Six ans après l’activation des premiers sites 5G sur le territoire français, le réseau de cinquième génération peine encore à convaincre une majorité d’utilisateurs. L’Autorité de régulation des communications électroniques, des postes et de la distribution de la presse (Arcep) a publié les résultats provisoires de son dernier observatoire du marché français des télécoms, qui dressent un constat en demi-teinte.

Un accès à la 5G encore minoritaire

Selon ces données provisoires, la proportion de Français ayant souscrit un abonnement 5G reste faible. Le régulateur note que « nous sommes encore une minorité à avoir adopté la 5G », un signe que le chemin à parcourir est encore long. Cette situation contraste avec l’essor de la fibre optique, dont le taux de pénétration continue de progresser favorablement. L’Arcep souligne que le déploiement du très haut débit fixe suit une dynamique positive, tandis que la migration vers la 5G semble stagner.

Un démarrage progressif mais des usages limités

Les premiers sites 5G commerciaux ont été ouverts en France à partir de novembre 2020. Si la couverture géographique s’est étendue depuis, notamment dans les grandes agglomérations, l’adoption par les consommateurs n’a pas connu l’emballement espéré par les opérateurs. Plusieurs facteurs expliquent cette réticence : la disponibilité encore inégale du signal, le coût des forfaits compatibles, et l’absence d’applications véritablement transformatrices pour le grand public. Les experts du secteur estiment que la 5G n’a pas encore trouvé son « usage killer » capable de justifier massivement le passage à cette technologie.

Comparaison avec le déploiement de la fibre

Le contraste est frappant avec le très haut débit fixe : la fibre optique, dont le déploiement a été accéléré par les pouvoirs publics et les collectivités, bénéficie d’un engouement bien plus marqué. L’Arcep indique que le nombre d’abonnements à la fibre progresse régulièrement, dépassant désormais les deux tiers des foyers éligibles. Cette différence s’explique par un besoin concret – un débit stable et élevé pour le télétravail, le streaming et les jeux en ligne – alors que la 5G, pour l’instant, n’offre pas d’avantages décisifs par rapport à la 4G dans les usages quotidiens.

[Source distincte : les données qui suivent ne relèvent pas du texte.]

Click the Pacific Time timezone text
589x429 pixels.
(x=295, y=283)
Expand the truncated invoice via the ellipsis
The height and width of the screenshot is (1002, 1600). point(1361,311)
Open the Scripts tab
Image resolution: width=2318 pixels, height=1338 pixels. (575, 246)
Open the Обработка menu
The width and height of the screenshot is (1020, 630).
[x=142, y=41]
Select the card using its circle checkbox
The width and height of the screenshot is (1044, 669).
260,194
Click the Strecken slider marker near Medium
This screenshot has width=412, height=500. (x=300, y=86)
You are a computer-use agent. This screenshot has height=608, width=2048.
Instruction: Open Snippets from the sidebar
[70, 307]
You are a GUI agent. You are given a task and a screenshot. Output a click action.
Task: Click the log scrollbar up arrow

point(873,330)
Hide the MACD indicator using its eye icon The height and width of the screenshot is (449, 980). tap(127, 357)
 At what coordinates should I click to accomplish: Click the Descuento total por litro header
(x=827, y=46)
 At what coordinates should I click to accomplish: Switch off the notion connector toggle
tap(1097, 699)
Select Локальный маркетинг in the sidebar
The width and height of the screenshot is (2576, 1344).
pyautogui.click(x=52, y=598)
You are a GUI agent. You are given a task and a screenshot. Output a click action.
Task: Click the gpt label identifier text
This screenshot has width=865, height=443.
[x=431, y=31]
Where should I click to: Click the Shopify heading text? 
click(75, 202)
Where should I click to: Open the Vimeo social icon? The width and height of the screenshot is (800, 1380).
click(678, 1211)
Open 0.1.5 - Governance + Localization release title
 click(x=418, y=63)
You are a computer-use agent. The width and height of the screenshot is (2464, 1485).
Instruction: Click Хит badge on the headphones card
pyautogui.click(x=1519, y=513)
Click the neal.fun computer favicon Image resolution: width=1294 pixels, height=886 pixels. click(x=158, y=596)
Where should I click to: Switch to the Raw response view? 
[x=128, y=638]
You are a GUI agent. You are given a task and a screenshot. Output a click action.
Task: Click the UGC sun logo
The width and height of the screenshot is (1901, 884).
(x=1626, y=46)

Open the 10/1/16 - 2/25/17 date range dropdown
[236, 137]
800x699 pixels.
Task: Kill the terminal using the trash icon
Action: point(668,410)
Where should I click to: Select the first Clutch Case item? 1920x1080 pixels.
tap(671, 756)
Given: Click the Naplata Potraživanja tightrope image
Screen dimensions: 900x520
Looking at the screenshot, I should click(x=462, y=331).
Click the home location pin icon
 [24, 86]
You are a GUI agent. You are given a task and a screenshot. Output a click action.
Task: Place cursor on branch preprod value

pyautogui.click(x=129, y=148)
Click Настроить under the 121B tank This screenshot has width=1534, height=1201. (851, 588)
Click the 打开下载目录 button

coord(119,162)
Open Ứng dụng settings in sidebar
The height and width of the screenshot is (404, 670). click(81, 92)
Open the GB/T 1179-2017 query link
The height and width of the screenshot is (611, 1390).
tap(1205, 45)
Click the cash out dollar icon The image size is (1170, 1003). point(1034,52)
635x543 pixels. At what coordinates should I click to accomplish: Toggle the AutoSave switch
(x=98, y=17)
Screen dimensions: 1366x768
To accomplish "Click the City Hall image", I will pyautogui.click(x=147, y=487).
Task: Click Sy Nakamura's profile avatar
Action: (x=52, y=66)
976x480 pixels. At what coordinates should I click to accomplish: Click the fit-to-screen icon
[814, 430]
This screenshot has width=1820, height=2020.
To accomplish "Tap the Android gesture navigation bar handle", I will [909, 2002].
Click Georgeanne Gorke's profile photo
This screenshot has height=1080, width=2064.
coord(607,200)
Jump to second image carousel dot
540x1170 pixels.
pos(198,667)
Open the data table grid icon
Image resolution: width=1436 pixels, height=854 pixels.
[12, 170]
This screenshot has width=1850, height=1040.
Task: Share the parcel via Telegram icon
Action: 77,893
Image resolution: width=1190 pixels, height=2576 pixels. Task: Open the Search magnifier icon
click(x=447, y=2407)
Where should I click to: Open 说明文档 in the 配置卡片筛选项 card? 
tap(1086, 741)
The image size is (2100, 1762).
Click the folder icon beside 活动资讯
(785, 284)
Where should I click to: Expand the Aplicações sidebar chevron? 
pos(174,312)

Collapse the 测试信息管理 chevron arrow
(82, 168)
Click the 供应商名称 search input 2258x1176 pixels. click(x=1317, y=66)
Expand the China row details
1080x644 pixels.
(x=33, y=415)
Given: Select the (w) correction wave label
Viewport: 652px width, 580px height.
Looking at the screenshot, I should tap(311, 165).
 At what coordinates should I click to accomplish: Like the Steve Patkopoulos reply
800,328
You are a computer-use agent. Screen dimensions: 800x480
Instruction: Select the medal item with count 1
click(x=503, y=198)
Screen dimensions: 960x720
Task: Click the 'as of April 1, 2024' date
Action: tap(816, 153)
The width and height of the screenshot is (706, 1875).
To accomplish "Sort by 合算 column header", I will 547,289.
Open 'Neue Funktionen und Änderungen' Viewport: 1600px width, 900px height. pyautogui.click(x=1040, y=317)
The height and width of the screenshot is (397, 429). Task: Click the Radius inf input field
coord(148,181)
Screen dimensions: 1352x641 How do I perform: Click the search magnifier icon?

Implications pour les opérateurs et les régulateurs

Ces chiffres provisoires de l’Arcep pourraient inciter les opérateurs à revoir leur stratégie commerciale et de couverture. Certains analystes suggèrent que des baisses de prix ou des offres promotionnelles pourraient relancer l’adoption, tandis que d’autres misent sur les usages professionnels (industrie 4.0, objets connectés) pour générer une demande. De son côté, le régulateur continue de suivre l’évolution du marché et pourrait adapter ses recommandations pour favoriser une adoption plus large. Le bilan provisoire de l’observatoire devrait être consolidé dans les semaines à venir, avec des données définitives qui permettront d’affiner l’analyse.

Un enjeu de souveraineté et de compétitivité

Au-delà des simples statistiques, le retard relatif de la 5G en France soulève des questions de compétitivité numérique. Alors que d’autres pays européens, comme l’Allemagne ou la Corée du Sud, affichent des taux de pénétration plus élevés, la France risque de perdre du terrain dans la course aux infrastructures de télécommunications avancées. Les pouvoirs publics, qui ont fixé des objectifs ambitieux de couverture, suivent de près cette situation. Le déploiement de la 5G est également perçu comme un vecteur d’innovation pour des secteurs clés (santé connectée, véhicules autonomes, smart cities), ce qui renforce l’importance d’une adoption plus massive.

En attendant, les consommateurs français, eux, semblent encore prudents, privilégiant la fiabilité éprouvée de la 4G ou les débits assurés de la fibre. Les prochains mois diront si les opérateurs parviendront à inverser la tendance et à convaincre une majorité de passer à la 5G.